IMG_4571I’ve still got the Bumblebee song stuck in my head.

We spent the majority of Friday at Dollywood, until my stamina gave out first.

We’d been awarding everyone’s good attitudes on the trip with Lego Bucks, so we stopped at the gift shops on the way out of the park for an energy pick-me-up, distributing swords and candy to the children, and delicious truffle-things to the mothers (because I am telling you we EARNED ourselves some Lego Bucks.)

IMG_4567Why yes, Noah is auditioning for “So You Think You Can Dance.” Why do you ask?

As we left, I asked Renee how much of the park we’d accomplished in our many hours there. She said about one eighth of the park. One eighth! That made me want to go back without the kids to do the other seven eighths, mostly more intense rides. But it was pretty amazing that there was a whole day’s worth of rides they could ride – it made the concept of theme parking with kids so much more doable.
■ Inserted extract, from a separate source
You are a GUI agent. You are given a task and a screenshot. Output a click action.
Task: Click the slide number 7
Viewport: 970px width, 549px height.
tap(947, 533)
(I’ve always been a little scared of theme parks. But now I know. If I can do it with two adults and five kids, I can TOTALLY do it with Chris and just my kids.)

The next day, before heading back home, we went to the Waterpark. I was even more skeptical that this would work – The odds were ever NOT in our favor.

But they had three full kid areas, plus a lazy river and wave pool.

Kid area #1 (Little Creek Falls) had two mild slides that the three oldest kids could do alone (even my very risk averse Noah (who won’t even go down the slide at the YMCA pool) went right up and did it – no coaxing required!)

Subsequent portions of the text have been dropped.